Microsoft TechNet team has a discussion on detailed FAQ and suggested actions on its blog.
How To Detect If RSA Certificate Is Weak
The KB article 2661254 has suggested the following method to check if you hold any weak RSA digital certificates.
All RSA digital certificates can be opened by double clicking on its icon. Details about certification can be viewed on the Details tab once you open the digital certificate. There should be a field labeled “Public Key” that shows the number of bits being used by the certificate.

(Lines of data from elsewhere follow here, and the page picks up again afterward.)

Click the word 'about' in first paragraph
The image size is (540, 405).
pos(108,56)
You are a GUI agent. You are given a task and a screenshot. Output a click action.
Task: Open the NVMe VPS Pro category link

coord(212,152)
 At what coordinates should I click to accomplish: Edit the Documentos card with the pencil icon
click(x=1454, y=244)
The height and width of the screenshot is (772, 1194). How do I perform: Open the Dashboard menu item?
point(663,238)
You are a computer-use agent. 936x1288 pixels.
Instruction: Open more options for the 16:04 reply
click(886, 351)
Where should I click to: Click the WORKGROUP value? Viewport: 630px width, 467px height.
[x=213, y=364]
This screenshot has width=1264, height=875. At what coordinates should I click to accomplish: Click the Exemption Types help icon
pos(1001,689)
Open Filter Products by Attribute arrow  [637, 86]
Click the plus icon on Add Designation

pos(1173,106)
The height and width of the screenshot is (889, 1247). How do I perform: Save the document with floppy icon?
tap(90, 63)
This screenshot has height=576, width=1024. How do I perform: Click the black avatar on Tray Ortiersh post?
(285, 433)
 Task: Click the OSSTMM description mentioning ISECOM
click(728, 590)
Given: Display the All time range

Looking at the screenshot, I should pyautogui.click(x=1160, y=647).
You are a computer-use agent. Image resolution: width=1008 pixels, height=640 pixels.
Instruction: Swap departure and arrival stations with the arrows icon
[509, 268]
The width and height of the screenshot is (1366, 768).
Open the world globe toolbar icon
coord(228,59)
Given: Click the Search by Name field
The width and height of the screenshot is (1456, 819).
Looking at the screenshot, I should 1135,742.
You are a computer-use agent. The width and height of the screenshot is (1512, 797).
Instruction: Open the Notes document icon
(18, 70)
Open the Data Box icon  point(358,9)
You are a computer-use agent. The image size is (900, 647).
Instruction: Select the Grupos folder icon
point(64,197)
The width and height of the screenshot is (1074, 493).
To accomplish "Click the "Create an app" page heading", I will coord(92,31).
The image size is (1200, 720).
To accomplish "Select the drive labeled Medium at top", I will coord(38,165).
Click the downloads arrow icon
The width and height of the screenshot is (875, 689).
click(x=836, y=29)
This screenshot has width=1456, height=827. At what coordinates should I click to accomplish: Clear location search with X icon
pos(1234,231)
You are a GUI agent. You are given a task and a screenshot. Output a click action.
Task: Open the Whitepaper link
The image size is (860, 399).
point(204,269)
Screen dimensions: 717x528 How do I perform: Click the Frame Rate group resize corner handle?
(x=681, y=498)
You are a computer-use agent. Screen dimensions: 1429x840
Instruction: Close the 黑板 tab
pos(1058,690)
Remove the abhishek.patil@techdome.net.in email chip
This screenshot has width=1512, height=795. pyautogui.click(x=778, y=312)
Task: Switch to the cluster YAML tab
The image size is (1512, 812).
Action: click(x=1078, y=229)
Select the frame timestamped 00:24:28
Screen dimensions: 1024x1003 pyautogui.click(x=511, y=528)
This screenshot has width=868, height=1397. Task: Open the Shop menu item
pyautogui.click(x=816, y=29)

There are some other methods listed in the Advisory KB article 2661254. I recommend you check out the CAPI2 method as well. It will help you identify all the certificates having weak cipher strength. The method is described in the above linked KB article 2661254.
Workaround To Access Websites And Programs With Weak RSA Digital Certificates
Though it has strongly advised IT admins to upgrade their RSA digital certificates with a minimum of 1024 bits, Microsoft is providing a workaround to access websites and programs having weak digital certificates. It says it may take some time before all admins can update their certificates and hence users can use the prescribed workaround to access weak RSA digital certificates even as websites and programs are renewing and upgrading their certificates. The workaround involves editing the Windows Registry. Check out the section Allow Key Lengths Of Less Than 1024 Bits Using Registry Settings under RESOLUTIONS in the linked KB article to tweak Windows registry using the certutil command.
Note that there are two sections: one says RESOLUTIONS (plural) and the other says RESOLUTION (singular). You need to check out the RESOLUTIONS (plural) section for the workaround to allow weak RSA digital certificates temporariliy.
Microsoft is providing updates under the section RESOLUTION of KB article 2661254. These patches update your system to increase minimum encryption levels in Windows range of operating systems so that you don’t face problems accessing strong RSA digital certificates. Check the operating system mentioned against the patches (including 32 or 64 bit) before downloading them to make sure you are downloading the correct update.
To sum up, the age of 512 bit RSA digital certificates is over. You need to move to stronger key strengths for better protection against exploitation of your data.